*INSTRUCTIONS FOR THE TASK:*
Write out, word for word, the lines of the data below that begin with the line containing "Show the referral QR code" and run through the last line of the data, with both of those lines included.

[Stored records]
——

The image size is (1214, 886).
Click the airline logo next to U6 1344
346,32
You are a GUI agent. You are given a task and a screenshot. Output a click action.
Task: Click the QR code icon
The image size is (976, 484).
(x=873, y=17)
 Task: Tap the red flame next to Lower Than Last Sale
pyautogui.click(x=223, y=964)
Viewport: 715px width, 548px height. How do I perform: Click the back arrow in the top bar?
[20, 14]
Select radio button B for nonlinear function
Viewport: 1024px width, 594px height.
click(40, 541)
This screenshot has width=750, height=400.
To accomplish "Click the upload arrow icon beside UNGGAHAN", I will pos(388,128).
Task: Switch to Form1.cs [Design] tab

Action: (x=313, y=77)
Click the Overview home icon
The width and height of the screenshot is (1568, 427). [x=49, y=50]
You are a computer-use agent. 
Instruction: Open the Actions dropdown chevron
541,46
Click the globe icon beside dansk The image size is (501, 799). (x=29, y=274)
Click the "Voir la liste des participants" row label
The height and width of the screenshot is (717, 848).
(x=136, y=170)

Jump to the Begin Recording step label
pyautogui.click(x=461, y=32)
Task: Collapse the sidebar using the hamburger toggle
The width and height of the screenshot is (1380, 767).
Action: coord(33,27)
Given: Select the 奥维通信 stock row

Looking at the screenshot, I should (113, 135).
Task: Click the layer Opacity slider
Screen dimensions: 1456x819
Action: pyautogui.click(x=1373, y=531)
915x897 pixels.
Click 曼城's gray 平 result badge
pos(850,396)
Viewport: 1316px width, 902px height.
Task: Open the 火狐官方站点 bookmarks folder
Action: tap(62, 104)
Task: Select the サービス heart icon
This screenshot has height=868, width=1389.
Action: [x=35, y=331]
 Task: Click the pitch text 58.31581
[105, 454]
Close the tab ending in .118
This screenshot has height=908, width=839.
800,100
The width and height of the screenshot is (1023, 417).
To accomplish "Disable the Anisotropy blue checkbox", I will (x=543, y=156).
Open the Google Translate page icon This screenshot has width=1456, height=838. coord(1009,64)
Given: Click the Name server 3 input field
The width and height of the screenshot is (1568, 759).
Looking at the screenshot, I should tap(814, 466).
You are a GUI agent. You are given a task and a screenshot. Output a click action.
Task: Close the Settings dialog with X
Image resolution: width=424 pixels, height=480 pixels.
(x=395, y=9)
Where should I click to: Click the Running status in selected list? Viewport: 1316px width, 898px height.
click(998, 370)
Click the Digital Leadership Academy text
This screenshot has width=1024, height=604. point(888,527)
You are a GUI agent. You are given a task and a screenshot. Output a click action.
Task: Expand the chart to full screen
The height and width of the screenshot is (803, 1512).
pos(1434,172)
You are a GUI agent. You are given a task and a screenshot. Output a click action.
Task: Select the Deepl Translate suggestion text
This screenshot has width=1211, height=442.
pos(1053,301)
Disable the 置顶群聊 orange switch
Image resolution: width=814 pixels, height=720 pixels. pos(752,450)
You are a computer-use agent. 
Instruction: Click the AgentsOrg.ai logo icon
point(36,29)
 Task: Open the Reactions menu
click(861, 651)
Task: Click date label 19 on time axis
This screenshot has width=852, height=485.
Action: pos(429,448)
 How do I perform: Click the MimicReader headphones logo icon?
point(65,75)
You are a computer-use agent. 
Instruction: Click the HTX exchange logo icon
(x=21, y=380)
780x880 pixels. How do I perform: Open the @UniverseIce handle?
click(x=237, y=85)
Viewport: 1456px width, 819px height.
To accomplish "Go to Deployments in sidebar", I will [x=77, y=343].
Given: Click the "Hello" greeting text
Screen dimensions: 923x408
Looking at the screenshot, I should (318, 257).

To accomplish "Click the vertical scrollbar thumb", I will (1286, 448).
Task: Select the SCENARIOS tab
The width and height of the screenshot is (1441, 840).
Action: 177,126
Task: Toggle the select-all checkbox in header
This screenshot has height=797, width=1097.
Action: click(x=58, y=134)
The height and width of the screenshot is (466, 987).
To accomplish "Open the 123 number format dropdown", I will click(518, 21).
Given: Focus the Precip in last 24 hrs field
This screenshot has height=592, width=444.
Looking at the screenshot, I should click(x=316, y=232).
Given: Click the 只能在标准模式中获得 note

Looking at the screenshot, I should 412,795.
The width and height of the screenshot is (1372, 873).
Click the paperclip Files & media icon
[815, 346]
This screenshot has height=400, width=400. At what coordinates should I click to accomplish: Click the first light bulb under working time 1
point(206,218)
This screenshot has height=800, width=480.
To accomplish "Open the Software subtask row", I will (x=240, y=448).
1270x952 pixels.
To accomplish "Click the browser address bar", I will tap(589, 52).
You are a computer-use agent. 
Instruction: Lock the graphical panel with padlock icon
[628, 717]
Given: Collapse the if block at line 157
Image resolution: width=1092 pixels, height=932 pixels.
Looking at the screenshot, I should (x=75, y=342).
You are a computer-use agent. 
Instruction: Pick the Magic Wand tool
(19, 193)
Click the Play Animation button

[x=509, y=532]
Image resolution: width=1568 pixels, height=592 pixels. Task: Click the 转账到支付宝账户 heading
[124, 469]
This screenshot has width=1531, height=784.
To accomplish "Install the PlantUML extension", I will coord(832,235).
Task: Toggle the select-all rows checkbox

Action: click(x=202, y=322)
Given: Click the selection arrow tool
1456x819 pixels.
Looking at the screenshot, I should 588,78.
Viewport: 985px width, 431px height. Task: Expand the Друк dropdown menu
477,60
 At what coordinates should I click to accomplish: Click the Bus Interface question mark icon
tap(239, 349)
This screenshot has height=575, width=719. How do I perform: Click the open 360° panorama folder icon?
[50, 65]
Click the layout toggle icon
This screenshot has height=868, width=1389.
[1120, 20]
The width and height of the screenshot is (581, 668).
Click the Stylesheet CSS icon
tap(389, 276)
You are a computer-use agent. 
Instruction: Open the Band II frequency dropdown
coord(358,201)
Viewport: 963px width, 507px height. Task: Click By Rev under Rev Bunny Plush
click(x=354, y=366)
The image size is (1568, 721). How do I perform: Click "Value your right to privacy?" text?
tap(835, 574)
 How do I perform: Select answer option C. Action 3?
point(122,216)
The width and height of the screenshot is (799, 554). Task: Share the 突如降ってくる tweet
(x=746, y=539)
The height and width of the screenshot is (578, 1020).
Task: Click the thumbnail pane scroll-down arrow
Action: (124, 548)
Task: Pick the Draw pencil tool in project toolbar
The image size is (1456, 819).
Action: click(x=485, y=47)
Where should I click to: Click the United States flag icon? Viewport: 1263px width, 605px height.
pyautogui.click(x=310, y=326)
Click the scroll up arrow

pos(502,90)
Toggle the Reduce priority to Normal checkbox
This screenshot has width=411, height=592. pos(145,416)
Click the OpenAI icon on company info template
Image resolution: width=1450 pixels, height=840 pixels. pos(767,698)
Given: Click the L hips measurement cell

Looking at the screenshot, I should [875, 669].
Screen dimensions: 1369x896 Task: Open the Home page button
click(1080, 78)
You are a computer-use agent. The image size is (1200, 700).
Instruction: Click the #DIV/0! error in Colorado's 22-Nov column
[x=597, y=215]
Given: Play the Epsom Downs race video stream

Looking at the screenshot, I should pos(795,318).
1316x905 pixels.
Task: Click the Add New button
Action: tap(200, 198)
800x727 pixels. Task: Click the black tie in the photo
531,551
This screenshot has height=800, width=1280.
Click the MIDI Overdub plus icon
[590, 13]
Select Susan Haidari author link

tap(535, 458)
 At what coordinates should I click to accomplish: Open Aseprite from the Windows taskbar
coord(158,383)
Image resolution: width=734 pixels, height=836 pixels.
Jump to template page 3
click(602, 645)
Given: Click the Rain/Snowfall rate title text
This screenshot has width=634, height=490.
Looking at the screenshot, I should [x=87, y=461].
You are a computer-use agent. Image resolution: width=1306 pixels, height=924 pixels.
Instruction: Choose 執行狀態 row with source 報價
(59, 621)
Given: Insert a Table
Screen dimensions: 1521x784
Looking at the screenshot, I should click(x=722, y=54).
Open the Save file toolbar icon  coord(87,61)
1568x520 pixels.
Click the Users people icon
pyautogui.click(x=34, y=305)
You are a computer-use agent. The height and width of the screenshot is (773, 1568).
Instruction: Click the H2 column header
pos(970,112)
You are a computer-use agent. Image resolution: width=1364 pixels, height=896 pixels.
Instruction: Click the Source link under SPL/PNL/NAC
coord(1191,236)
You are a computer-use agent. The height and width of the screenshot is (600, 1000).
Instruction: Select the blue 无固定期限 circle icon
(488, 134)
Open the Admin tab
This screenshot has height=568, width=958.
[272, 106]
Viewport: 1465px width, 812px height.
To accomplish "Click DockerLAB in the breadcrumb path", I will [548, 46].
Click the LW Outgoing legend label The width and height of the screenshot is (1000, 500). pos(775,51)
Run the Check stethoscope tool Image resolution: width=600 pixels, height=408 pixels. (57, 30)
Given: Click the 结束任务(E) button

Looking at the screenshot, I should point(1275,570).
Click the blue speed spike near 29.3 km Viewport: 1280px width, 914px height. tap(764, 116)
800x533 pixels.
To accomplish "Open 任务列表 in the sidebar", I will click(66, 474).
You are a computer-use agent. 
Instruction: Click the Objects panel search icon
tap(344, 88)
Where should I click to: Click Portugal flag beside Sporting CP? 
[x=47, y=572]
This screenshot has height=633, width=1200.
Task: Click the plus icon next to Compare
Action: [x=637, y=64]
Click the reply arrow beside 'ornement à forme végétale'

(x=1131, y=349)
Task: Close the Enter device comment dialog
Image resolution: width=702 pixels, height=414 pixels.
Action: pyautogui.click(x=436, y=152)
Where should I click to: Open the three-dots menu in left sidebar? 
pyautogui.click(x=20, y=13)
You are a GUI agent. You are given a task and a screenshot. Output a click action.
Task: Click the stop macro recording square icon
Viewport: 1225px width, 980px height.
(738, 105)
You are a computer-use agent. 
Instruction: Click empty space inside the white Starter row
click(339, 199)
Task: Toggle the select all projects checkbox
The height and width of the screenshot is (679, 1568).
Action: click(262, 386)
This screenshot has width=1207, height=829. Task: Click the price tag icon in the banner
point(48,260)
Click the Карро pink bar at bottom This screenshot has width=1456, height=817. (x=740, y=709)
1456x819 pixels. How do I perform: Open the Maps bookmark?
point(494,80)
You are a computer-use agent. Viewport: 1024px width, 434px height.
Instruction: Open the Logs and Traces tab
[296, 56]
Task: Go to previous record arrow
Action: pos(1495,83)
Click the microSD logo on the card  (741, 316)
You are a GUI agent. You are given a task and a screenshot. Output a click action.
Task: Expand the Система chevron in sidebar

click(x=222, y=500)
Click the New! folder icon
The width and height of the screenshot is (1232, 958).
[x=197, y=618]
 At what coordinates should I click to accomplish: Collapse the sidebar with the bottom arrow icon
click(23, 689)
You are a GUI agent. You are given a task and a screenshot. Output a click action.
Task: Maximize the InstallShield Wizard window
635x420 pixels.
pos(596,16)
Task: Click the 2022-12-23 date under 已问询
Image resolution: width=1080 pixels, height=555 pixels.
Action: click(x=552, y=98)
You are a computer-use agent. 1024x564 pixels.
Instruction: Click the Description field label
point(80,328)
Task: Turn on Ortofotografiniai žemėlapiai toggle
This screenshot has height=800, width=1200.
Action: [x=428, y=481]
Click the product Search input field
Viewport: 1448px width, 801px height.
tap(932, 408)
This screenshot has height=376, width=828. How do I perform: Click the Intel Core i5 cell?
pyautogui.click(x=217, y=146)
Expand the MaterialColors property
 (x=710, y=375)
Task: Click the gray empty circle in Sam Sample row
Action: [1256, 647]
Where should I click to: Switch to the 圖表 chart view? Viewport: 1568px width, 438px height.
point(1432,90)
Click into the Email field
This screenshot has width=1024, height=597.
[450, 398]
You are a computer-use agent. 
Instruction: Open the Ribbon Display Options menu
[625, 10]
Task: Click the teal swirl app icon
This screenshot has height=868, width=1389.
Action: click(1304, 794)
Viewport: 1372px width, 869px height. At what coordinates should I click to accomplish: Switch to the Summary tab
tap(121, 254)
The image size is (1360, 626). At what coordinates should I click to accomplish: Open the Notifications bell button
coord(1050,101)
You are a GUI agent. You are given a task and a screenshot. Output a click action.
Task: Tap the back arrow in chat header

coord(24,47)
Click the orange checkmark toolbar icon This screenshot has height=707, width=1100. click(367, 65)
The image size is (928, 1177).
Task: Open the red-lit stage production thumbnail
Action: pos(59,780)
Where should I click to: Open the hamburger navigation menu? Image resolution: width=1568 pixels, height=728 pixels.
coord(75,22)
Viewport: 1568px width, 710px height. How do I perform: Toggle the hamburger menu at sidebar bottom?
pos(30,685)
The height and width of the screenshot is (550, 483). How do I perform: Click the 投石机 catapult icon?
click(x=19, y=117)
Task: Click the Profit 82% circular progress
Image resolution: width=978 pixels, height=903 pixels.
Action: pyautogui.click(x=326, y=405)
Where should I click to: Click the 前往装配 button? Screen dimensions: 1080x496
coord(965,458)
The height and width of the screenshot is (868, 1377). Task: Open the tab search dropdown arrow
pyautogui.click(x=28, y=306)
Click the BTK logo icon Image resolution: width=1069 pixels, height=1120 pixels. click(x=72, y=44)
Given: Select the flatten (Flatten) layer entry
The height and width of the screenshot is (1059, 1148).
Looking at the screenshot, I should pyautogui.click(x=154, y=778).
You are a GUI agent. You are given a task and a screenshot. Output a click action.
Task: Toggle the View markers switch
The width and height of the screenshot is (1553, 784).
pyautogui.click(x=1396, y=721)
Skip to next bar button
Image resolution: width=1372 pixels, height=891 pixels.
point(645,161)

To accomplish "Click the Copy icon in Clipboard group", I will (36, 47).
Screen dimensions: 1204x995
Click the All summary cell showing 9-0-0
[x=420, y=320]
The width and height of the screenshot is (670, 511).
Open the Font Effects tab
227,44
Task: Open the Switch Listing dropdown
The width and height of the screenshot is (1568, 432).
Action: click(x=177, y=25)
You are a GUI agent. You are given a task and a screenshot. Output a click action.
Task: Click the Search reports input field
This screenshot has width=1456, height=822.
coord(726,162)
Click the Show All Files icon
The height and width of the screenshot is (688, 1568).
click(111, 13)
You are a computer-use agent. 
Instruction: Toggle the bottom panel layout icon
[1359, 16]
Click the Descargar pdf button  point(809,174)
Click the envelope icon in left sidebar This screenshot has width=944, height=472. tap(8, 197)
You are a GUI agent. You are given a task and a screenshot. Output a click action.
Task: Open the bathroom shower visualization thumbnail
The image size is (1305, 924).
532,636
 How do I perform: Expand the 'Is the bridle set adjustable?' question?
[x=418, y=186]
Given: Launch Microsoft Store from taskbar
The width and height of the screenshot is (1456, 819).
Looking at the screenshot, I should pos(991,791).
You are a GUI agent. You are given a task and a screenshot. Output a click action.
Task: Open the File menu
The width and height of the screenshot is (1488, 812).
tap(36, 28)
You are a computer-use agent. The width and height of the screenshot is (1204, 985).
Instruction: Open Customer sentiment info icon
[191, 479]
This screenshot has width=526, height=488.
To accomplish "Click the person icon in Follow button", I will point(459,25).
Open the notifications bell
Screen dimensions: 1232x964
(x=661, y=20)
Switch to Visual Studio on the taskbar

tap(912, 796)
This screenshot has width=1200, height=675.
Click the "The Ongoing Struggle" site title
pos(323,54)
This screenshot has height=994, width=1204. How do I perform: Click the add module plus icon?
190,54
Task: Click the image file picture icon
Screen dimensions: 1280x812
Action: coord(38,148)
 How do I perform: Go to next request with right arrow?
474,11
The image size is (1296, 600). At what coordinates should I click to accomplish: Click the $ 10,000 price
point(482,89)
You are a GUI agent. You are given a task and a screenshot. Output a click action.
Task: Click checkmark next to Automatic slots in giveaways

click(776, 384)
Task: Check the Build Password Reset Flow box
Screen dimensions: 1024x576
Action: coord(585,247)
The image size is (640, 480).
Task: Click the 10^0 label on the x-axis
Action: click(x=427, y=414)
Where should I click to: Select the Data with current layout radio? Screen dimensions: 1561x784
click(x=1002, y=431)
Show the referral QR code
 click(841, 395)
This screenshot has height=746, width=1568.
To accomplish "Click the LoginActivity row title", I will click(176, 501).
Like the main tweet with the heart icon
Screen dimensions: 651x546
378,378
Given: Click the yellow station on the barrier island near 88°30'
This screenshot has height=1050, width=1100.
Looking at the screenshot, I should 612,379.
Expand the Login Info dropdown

——

*EXERCISE SOLUTION:*
Show the referral QR code
 click(841, 395)
This screenshot has height=746, width=1568.
To accomplish "Click the LoginActivity row title", I will click(176, 501).
Like the main tweet with the heart icon
Screen dimensions: 651x546
378,378
Given: Click the yellow station on the barrier island near 88°30'
This screenshot has height=1050, width=1100.
Looking at the screenshot, I should 612,379.
Expand the Login Info dropdown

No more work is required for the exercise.